The fairy tale, or a tale that features some prominent supernatural element, is a common narrative form throughout the world. Though each country’s tradition of tale-telling bears recognizable differences, enough similarity in structure exists for scholars to create categories and patterns that cross cultural boundaries. Of these, the creation of types of subgenres of tales is the most common. The term fairy tale has been interpreted to include all types of tales, from fables to miraculous legends, to anecdotes. The most-censored varieties of fairy tales fall into two categories: the literary fairy tale and the children’s fairy tale. Of these, the children’s tales are much better known and more popular, but each has a long history of censorship, almost as long as their existence in print.

Literary Fairy Tales

Literary fairy tales are as old as the print medium. That they have a close relationship to censorship is not surprising: Scholars have theorized that the genre developed partly as a response to censorship.
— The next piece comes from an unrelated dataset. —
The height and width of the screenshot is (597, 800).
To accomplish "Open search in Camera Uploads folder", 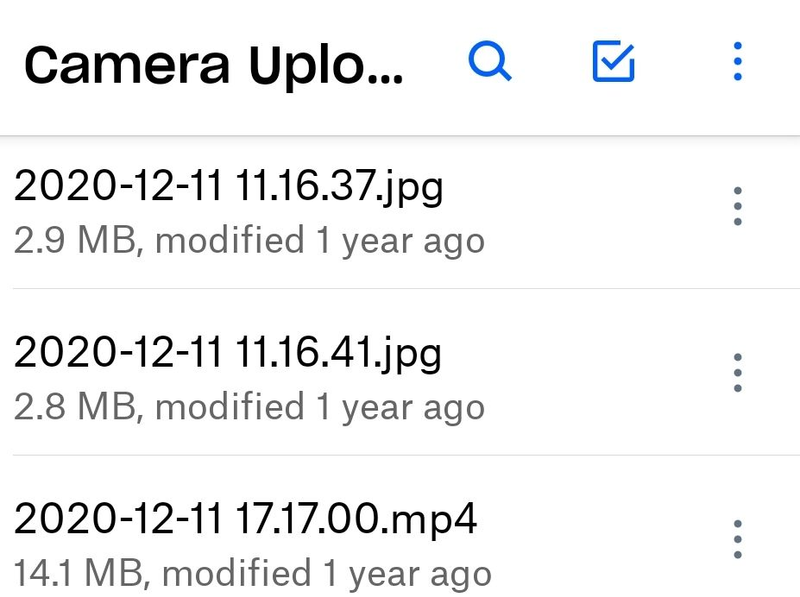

Writers have long recognized the possibilities of safely changing the human objects of their criticism into ogres, animals, and other nonrealistic and fantastic forms.

Literary fairy tales also allow their authors to tap into the stories of popular culture, which are often political or utopian in nature. The most popular narratives of the Middle Ages were often compendia of folk stories placed in the framework of larger narrative structures, such as Giovanni Boccaccio’s The Decameron and Marguerite de Navarre’s The Heptameron.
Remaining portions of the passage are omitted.